We did learn a few things from the racing too, boring as it was. It was pleasing to see Maverick do well this weekend. Unexciting, but pleasing. Iannone managed to score a podium too. That’s two in a row for Suzuki, so they’ll be well chuffed. Luckily for them the Ducati’s just don’t seem to work well at this track, so that helped. Dovi rode well and used his head to score some valuable points without risking his neck at a track that his bike doesn’t like. He also now leads the championship by a point.

Dovi’s teammate George once again rode like a sook. He complained after the race about a tough move Miller put on him to get past, but Miller explained it by saying Lorenzo had taken some “weird wide line” on the way into the corner and appeared to have run wide on entry. Jack pounced and put in a clean pass. Lorenzo stood his bike up and just shook his head. He was so focussed on the head shaking that he lost another place in the process. George is an idiot who rides like Tinkerbell. He is scared, and has forgotten how to race. This is clear, because he shook his head at Miller for riding, well, like a racer. Ducati needs to send George to the same Psychiatrist they sent Marco Melandri to when he couldn’t ride on Bridgestones. Or shoot him. Knowing the Italians, he’ll be swimming with the fishes soon enough.

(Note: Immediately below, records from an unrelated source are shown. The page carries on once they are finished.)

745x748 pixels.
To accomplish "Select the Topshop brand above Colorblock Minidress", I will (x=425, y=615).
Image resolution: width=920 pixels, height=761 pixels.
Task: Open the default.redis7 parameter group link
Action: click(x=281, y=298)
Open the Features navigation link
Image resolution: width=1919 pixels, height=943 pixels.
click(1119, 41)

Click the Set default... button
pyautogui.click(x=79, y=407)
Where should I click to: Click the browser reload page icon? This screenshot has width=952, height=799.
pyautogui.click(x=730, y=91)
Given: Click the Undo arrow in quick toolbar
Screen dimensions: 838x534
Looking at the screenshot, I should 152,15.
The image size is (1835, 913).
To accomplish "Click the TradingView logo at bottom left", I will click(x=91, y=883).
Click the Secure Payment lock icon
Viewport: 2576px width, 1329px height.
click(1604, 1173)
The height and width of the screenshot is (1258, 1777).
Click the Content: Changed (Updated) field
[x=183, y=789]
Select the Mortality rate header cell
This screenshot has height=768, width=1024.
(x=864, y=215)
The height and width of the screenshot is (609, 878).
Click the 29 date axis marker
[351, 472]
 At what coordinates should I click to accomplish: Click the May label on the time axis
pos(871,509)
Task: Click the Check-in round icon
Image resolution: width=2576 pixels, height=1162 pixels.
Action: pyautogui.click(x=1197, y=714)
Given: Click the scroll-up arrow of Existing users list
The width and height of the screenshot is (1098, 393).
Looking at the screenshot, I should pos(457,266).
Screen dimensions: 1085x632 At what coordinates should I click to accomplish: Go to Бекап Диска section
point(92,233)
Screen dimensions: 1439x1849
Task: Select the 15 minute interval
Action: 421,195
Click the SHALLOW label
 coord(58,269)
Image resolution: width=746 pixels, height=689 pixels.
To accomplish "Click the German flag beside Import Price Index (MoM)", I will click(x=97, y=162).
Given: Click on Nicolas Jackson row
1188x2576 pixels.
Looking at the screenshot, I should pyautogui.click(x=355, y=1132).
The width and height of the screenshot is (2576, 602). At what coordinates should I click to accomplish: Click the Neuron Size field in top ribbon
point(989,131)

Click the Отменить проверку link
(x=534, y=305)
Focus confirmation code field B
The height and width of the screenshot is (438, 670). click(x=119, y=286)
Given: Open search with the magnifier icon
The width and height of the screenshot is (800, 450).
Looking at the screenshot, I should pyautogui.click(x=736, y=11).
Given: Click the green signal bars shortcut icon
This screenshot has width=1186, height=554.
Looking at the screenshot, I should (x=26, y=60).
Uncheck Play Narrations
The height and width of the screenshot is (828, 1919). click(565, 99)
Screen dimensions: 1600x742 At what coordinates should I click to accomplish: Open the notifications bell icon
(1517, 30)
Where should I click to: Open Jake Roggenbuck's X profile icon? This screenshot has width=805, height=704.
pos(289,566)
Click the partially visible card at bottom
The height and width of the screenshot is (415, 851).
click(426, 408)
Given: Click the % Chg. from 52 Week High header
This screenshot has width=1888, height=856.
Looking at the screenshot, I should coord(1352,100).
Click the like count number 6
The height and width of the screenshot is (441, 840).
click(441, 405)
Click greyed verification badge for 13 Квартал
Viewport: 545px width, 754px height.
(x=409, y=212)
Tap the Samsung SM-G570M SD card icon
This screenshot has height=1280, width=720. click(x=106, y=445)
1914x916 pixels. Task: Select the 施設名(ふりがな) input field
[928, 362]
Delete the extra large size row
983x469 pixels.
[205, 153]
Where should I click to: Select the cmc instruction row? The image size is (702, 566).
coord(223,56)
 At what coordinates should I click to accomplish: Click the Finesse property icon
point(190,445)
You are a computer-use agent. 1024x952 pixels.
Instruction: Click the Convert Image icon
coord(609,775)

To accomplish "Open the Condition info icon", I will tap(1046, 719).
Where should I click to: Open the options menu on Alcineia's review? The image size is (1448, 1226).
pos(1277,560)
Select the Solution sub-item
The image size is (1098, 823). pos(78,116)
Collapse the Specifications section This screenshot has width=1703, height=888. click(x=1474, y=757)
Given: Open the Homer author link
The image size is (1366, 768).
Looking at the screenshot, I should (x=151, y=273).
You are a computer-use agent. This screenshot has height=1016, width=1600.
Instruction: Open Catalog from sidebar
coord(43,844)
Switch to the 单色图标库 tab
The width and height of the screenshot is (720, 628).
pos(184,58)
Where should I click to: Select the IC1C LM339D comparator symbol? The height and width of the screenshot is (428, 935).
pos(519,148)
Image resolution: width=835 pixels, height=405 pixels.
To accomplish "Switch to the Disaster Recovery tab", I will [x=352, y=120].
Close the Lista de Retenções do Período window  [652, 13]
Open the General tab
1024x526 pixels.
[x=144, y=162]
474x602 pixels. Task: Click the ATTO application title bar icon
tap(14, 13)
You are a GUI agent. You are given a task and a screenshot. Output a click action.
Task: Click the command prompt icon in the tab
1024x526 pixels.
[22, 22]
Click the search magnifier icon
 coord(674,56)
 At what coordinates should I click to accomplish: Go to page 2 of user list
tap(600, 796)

Rossi was OK and rode to a nice 4th, but lets be real, he was beaten by a Suzuki.

Crutchlow dealt with the pressure of leading the championship by crashing and losing it. No shock there.

Ride of the day? No, not Marquez.

Dani Pedrosa.

The little big man broke his wrist last week when Zarco Liberace’d him, had surgery a few days later, then toughed it out for a solid 7th place on a circuit that is full of heavy braking zones that are full of bumps, all the things you don’t want when you have a broken wrist. He was only 18 seconds behind the winner. Most people would be in a sling for a month and whimpering for attention. But not Dani. He has proven time and again that even though he has bones that are clearly made of chalk, the rest of him is made of extremely stern stuff.

Make jokes all you like about his diminutive size. I can guarantee he’s a shitload tougher than you are. It’s a shame George doesn’t have some of his ticker.

Next we are off to Europe and Jerez, where the Spaniards on the hills shall rejoice in the Mediterranean sunshine and real championship fight will commence.